** Exercise data follows **
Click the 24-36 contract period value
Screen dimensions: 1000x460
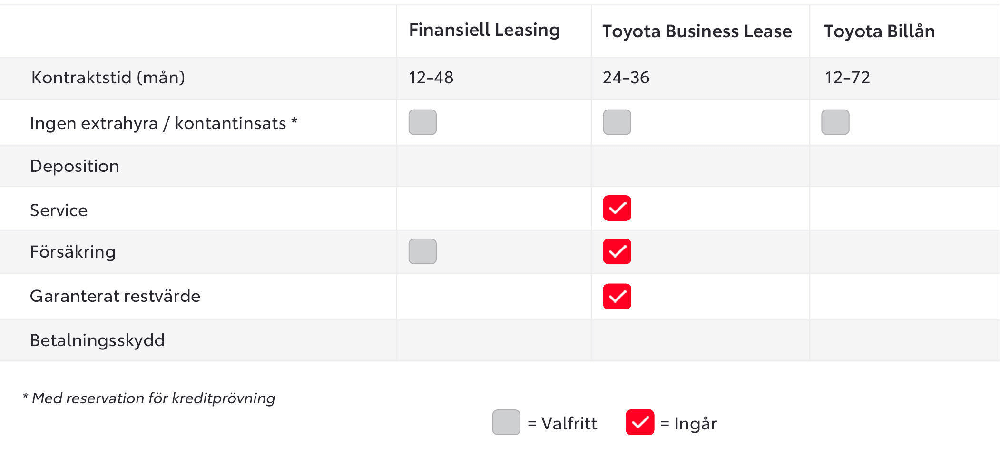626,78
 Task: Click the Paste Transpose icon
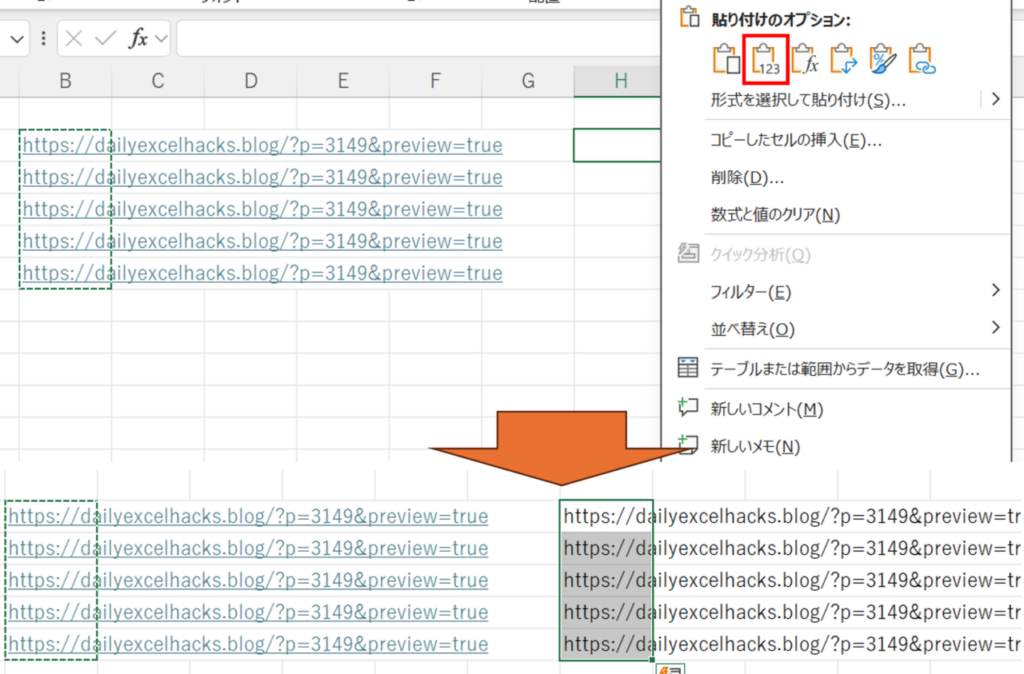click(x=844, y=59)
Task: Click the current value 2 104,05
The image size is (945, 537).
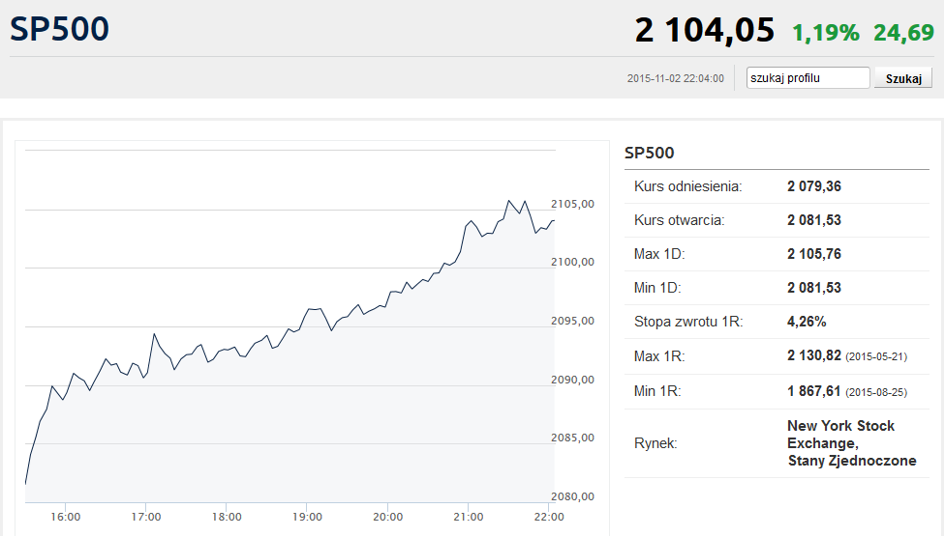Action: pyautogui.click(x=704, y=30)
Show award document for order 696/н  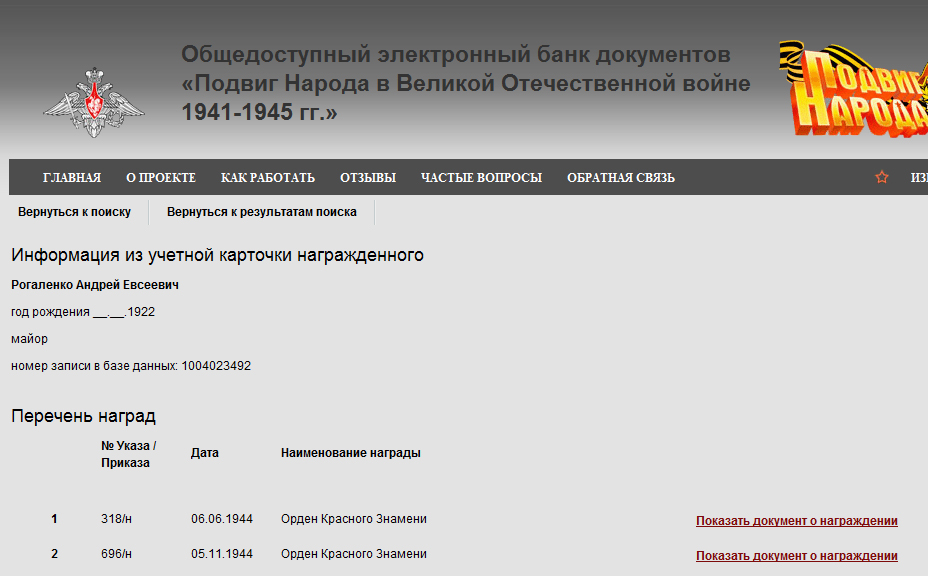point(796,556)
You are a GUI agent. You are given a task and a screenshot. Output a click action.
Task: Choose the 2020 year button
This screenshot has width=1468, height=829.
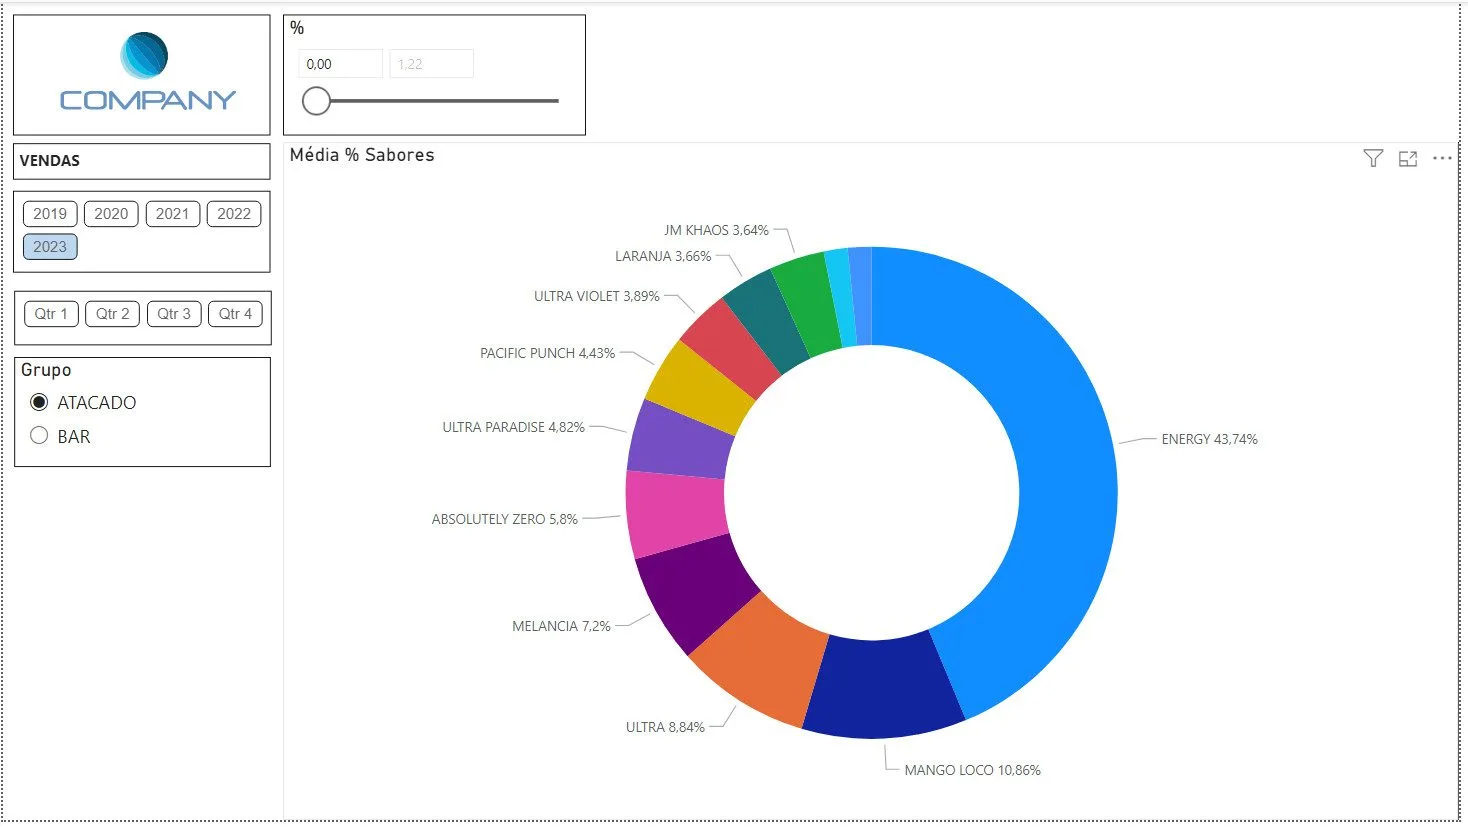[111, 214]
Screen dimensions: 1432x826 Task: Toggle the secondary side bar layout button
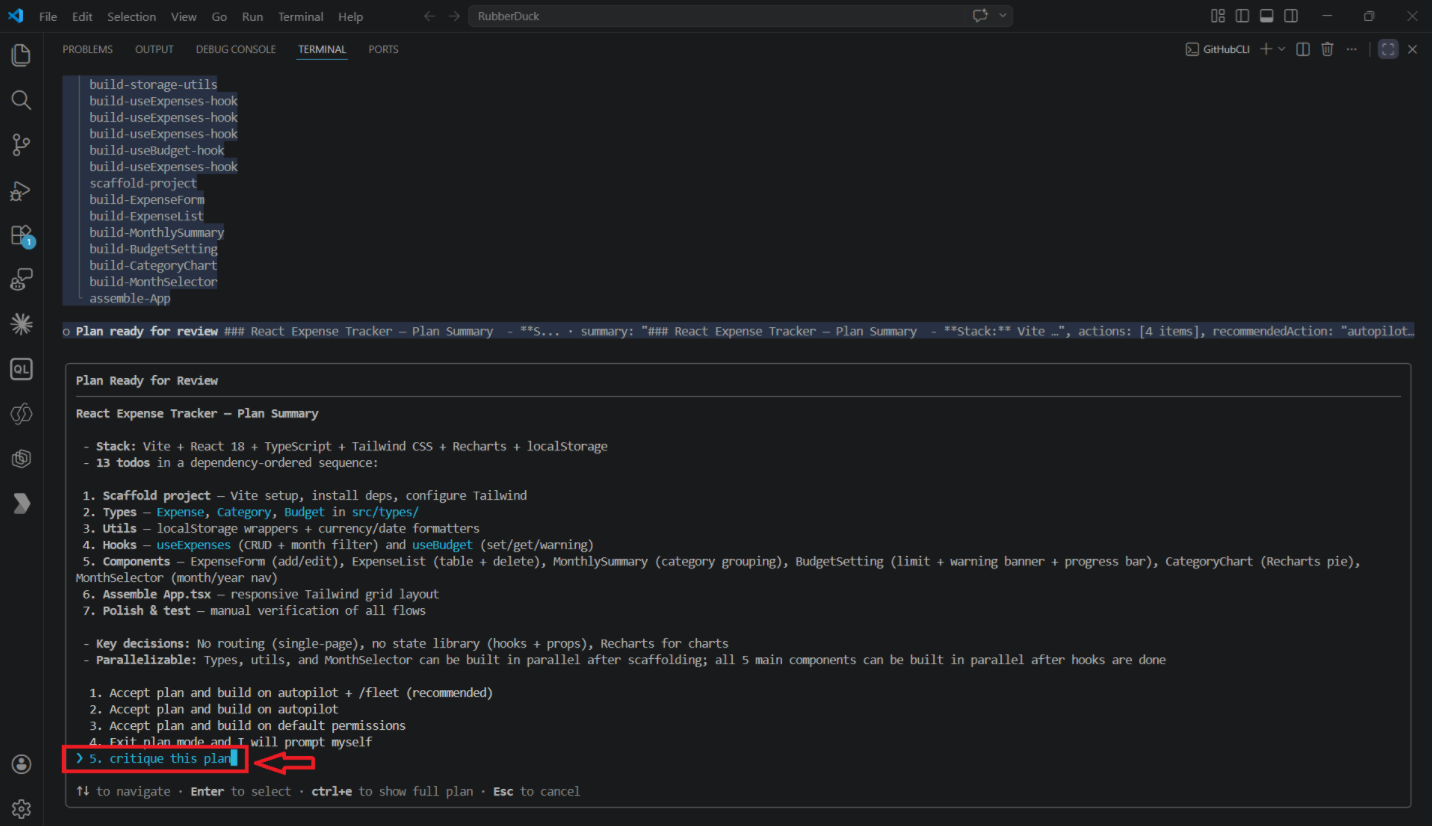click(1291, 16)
** End of Exercise data **
** Exercise data follows **
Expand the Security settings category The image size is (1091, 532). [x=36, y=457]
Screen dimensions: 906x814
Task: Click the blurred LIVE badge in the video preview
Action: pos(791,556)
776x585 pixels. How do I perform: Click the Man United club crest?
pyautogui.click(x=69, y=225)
** End of Exercise data **
Within the entries, count the lines containing the string "value" and state nothing but the result.

2